* _Text excerpt_
-- -- --

I don't even know how to try to attempt at making this a short post. There is so much to say, so much to repent, so much to learn.

I remember when I was young I thoroughly enjoyed studying the books of Jeremiah, Isaiah, and Ezequiel when I read them the first time. I have read them again several times since, but never did it have that taste it had the first time. So, I decided I wanted to study these books next a little more closely and calmly. I was so rebuked by this chapter in Jeremiah, I wanted to share those teachings with you.

Jeremiah 2
1 The word of the LORD came to me: 2 “Go and proclaim in the hearing of Jerusalem:
   “This is what the LORD says:
   “‘I remember the devotion of your youth,
how as a bride you loved me
and followed me through the wilderness,
   through a land not sown.
3 Israel was holy to the LORD,
   the firstfruits of his harvest;
all who devoured her were held guilty,
   and disaster overtook them,’”
            declares the LORD.

I remember when I began my walk with the Lord. I was a scrawny, tall twelve year old girl meeting people who had a relationship and a walk with God for the first time. I remember being surprised by the fact they would talk about God in such a personal manner. "I'm sleepy," my classmates shares, "I spent all night talking with God and singing praise." She was just two years older than me. How was that possible? I wanted and craved that too. So my walk with God began with a bang! I wanted to know everything about Him, His Word, His purpose for my life. I wanted my relationship with God to produce what these young people's relationship with God had produced in me.

 4 Hear the word of the LORD, you descendants of Jacob,
   all you clans of Israel.
 5 This is what the LORD says:
   “What fault did your ancestors find in me,
   that they strayed so far from me?
They followed worthless idols
   and became worthless themselves.
6 They did not ask, ‘Where is the LORD,
   who brought us up out of Egypt
and led us through the barren wilderness,
   through a land of deserts and ravines,
a land of drought and utter darkness,
   a land where no one travels and no one lives?’
7 I brought you into a fertile land
   to eat its fruit and rich produce.
But you came and defiled my land
   and made my inheritance detestable.
8 The priests did not ask,
   ‘Where is the LORD?’
Those who deal with the law did not know me;
   the leaders rebelled against me.
The prophets prophesied by Baal,
   following worthless idols.
 9 “Therefore I bring charges against you again,”
            declares the LORD.
   “And I will bring charges against your children’s children.
10 Cross over to the coasts of Cyprus and look,
   send to Kedar[a] and observe closely;
   see if there has ever been anything like this:
11 Has a nation ever changed its gods?

-- -- --

* _Provided data_
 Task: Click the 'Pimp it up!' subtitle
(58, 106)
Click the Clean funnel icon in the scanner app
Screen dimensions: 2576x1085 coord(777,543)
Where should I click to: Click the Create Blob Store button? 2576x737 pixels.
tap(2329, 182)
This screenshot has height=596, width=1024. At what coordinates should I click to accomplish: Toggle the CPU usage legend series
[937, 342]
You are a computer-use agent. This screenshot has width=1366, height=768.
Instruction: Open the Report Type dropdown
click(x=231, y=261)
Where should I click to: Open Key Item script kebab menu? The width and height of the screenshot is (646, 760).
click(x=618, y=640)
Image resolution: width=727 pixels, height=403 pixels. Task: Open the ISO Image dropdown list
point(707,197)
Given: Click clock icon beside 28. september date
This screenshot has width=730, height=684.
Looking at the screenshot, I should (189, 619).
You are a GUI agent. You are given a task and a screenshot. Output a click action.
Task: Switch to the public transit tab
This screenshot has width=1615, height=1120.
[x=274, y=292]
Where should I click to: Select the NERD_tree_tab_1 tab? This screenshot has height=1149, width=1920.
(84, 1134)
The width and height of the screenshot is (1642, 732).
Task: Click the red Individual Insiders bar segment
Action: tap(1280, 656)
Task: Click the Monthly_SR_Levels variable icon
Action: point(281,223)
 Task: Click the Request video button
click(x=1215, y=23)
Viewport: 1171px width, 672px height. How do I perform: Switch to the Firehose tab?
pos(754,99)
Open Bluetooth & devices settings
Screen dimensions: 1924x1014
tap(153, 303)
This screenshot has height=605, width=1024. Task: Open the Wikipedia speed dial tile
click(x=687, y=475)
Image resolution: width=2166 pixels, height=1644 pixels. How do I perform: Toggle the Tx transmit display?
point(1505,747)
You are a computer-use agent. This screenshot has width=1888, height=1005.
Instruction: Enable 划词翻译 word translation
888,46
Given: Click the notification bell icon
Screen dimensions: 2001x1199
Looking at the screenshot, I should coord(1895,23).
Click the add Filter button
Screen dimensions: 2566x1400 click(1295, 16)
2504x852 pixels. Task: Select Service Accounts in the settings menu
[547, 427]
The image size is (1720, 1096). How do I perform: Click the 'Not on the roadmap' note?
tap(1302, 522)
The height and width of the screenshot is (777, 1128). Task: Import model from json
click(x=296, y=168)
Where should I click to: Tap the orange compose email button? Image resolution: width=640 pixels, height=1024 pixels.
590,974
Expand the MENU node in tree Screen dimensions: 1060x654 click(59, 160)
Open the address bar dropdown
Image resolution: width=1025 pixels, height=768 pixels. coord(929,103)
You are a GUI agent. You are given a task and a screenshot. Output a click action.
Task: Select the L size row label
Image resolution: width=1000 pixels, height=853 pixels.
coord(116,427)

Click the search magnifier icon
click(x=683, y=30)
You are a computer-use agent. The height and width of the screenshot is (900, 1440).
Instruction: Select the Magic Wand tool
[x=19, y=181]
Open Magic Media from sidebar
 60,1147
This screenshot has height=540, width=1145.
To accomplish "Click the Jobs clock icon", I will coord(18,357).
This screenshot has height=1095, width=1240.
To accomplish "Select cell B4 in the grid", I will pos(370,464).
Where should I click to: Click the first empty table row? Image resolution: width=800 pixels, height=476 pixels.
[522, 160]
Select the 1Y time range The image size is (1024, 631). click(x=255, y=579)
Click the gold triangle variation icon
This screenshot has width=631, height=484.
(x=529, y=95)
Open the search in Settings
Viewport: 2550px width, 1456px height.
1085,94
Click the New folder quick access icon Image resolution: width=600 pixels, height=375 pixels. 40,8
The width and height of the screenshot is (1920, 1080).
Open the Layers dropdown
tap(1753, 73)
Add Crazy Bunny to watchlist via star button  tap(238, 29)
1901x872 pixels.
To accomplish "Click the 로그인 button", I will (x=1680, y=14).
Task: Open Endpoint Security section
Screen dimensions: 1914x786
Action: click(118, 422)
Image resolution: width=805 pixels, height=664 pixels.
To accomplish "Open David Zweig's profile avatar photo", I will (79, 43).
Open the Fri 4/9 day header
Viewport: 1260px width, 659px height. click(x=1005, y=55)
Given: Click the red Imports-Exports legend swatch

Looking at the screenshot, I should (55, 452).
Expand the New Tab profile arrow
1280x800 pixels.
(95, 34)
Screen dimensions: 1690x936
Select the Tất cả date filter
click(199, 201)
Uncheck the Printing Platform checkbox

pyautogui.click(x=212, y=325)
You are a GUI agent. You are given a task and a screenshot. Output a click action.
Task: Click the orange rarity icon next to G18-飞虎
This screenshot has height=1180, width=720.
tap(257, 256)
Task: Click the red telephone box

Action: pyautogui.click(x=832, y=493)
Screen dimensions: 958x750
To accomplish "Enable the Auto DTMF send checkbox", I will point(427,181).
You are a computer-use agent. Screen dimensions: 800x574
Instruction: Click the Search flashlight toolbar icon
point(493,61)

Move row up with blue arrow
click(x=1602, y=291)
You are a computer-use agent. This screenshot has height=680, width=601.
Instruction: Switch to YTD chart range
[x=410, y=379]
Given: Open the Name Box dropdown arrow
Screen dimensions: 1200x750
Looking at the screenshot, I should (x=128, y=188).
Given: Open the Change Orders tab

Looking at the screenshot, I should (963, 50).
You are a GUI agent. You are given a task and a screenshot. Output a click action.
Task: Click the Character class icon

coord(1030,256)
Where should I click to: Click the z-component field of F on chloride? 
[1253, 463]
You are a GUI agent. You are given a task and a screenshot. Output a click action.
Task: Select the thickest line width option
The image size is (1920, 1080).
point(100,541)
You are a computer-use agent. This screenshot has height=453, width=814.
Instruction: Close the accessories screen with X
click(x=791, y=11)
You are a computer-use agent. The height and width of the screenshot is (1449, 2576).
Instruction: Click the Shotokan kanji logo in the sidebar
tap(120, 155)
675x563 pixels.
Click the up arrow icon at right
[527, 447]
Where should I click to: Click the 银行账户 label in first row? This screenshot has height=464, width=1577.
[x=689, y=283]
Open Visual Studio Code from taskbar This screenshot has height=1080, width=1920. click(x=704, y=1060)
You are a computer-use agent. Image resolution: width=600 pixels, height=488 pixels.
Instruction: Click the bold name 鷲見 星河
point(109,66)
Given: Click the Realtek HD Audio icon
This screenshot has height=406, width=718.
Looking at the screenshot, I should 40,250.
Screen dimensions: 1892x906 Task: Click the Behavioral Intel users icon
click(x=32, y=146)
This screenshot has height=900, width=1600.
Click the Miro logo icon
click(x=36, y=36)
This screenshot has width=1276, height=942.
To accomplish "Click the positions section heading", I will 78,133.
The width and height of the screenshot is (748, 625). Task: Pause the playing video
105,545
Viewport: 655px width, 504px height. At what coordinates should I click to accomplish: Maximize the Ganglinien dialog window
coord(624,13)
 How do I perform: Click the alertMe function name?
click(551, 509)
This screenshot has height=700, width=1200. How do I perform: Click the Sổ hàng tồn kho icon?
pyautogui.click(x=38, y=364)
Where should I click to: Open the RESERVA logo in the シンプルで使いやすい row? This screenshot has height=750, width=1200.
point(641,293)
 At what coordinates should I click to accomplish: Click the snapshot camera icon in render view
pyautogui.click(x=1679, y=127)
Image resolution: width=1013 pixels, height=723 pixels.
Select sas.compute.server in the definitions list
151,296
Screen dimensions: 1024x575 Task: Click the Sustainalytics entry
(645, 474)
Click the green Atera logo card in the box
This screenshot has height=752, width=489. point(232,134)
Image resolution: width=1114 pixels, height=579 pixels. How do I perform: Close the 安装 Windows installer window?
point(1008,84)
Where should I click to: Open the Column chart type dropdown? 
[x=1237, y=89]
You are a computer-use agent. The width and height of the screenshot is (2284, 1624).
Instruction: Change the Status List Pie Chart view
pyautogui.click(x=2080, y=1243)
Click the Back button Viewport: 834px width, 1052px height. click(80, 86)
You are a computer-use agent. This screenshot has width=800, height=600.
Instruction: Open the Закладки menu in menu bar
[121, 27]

-- -- --

* _Instruction A_
In the entries, swap "Realtek HD Audio" for "Realtek Audio Console" in the lines from the one with "You are a computer-use agent. Image" to the one with "click(x=36, y=36)", and give back only those lines, otherwise unchanged.
* _Instruction B_
Carry on the post reflecting on Jeremiah 2 from the point where it ends.

* _Expected output A_
You are a computer-use agent. Image resolution: width=600 pixels, height=488 pixels.
Instruction: Click the bold name 鷲見 星河
point(109,66)
Given: Click the Realtek Audio Console icon
This screenshot has height=406, width=718.
Looking at the screenshot, I should 40,250.
Screen dimensions: 1892x906 Task: Click the Behavioral Intel users icon
click(x=32, y=146)
This screenshot has height=900, width=1600.
Click the Miro logo icon
click(x=36, y=36)

* _Expected output B_
   (Yet they are not gods at all.)
But my people have exchanged their glorious God
   for worthless idols.
12 Be appalled at this, you heavens,
   and shudder with great horror,”
declares the LORD.

It all happened so quickly. Was there anything I should have done or could have done to stop it? Can I do something about it today? A whole generation of young people who had served beside me, astray. What happened to the lives committed to God we had talked about and dreamed about together? The great comission that was supposedly burning in our hearts? And I "remained," but did I really? And as I read these passages and examine myself and not others, I do shudder with great horror at the thought: "have I exchanged my glorious God for worthless idols?"

13 “My people have committed two sins:
They have forsaken me,
   the spring of living water,
and have dug their own cisterns,
   broken cisterns that cannot hold water.
14 Is Israel a servant, a slave by birth?
   Why then has he become plunder?
15 Lions have roared;
   they have growled at him.
They have laid waste his land;
   his towns are burned and deserted.
16 Also, the men of Memphis and Tahpanhes
   have cracked your skull.
17 Have you not brought this on yourselves
   by forsaking the LORD your God
   when he led you in the way?
18 Now why go to Egypt
   to drink water from the Nile[b]?
And why go to Assyria
   to drink water from the Euphrates?
19 Your wickedness will punish you;
   your backsliding will rebuke you.
Consider then and realize
   how evil and bitter it is for you
when you forsake the LORD your God
   and have no awe of me,”
 declares the Lord, the LORD Almighty.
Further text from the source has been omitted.